SOURCE DOCUMENT Block Start

Equality and diversity were at the front of postgraduate students’ concerns as they put questions to the candidates running to be Trinity’s next provost this evening.
At a hustings hosted by the Graduate Students’ Union (GSU), Professors Linda Doyle, Linda Hogan and Jane Ohlmeyer were pushed on the climate and sustainability, equality and diversity, and workers’ rights for PhD students.
In the first question posed to the three professors, the candidates were asked whether they would commit upon their election to mandating a removal of all animal products in the catering services at Trinity and if they would commit to mandate all Trinity green spaces not used for sport or leisure to be replanted with native wildflower seeds.
Professor Linda Doyle said that vegan options should be offered as a main focus and that that meat should be offered as an option, rather than the other way around. Doyle said she would work alongside Healthy Trinity, wanting to make it “much more in the centre of things and to give it teeth”. She talked about waste minimisation and transport emissions, mentioning that this is something she would plan to focus on and draw on expertise already in Trinity.
In her answer, Professor Jane Ohlmeyer focused on her manifesto first, in which she has committed to a “50% decrease in our carbon footprint” by the end of her term. She went on to say that Linda Hogan’s aim to have a carbon neutral campus within 10 years is “unachievable”. In response to the suggestion of an immediate removal of all animal products, Ohlmeyer said that she will “promote a plant-based diet, but people need to have a choice”. She said that she “can absolutely commit to the wilding of all of our campuses.”

SOURCE DOCUMENT Block End

> [EXERCISE OBJECTIVE]: Continue the report on the Trinity provost candidates' hustings, starting after its final sentence.

DATA Block Start

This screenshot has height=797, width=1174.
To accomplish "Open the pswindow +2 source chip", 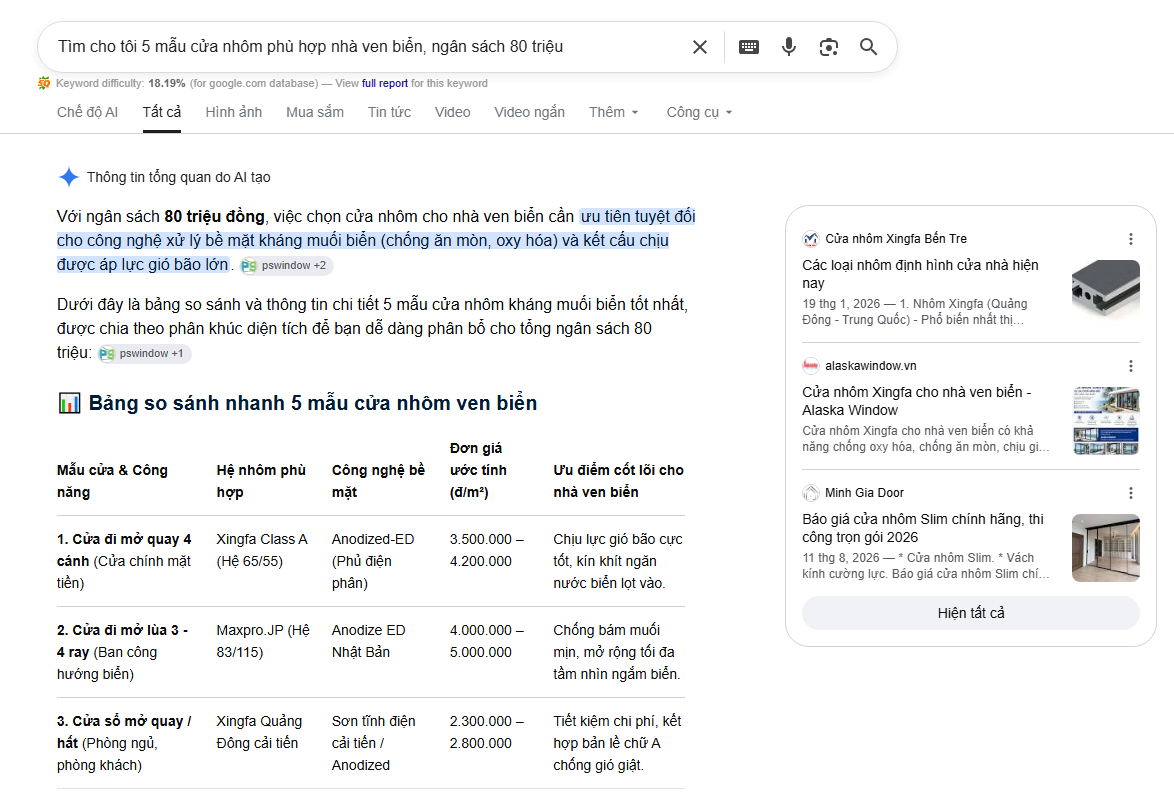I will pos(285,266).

DATA Block End
DATA Block Start

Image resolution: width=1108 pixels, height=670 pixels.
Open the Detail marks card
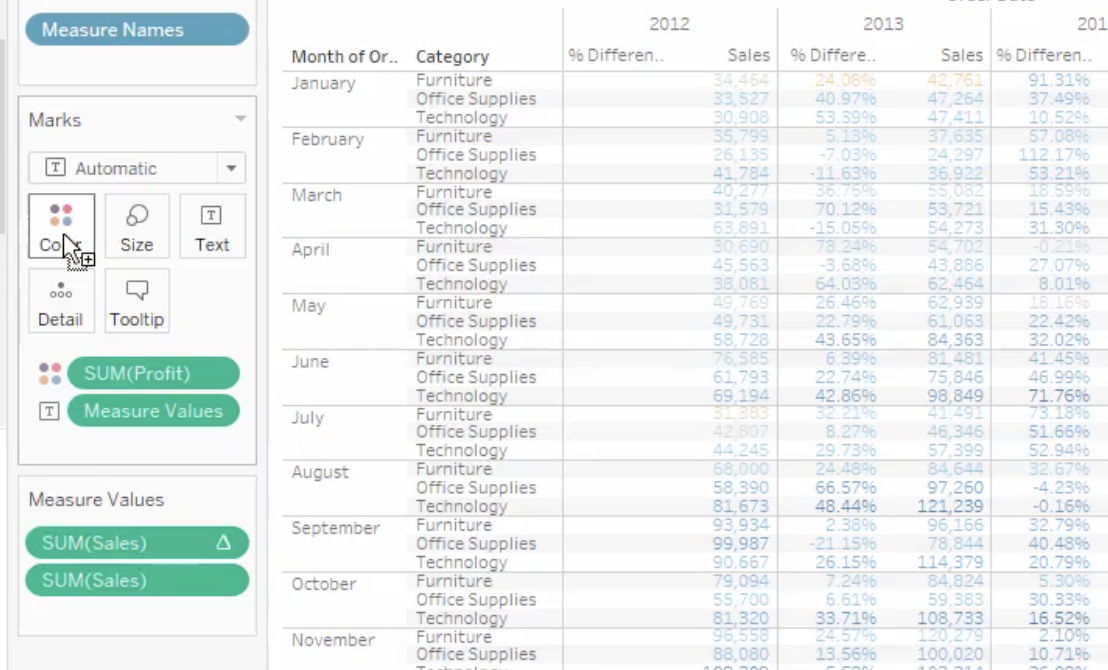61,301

DATA Block End

> [RESULT]:
Professor Linda Hogan, who was noted as the only candidate to promise a carbon neutral campus by the end of her term, has stated that “this is not only achievable, but it must be”. Her plans would include a “full annual audit so we can set our parameters for what we need to achieve,” as well as focusing on climate change education to create “innovation and impact.” In response to the question on animal products in Trinity, Hogan stated that “vegetarian should be the default” but that people should have a choice. She would also want sustainability research to be more important within campus.
Turning to the experience of students with disabilities, the candidates were asked how they would address the underrepresentation of disabled students at postgraduate level and make social engagement opportunities more accessible and inclusive.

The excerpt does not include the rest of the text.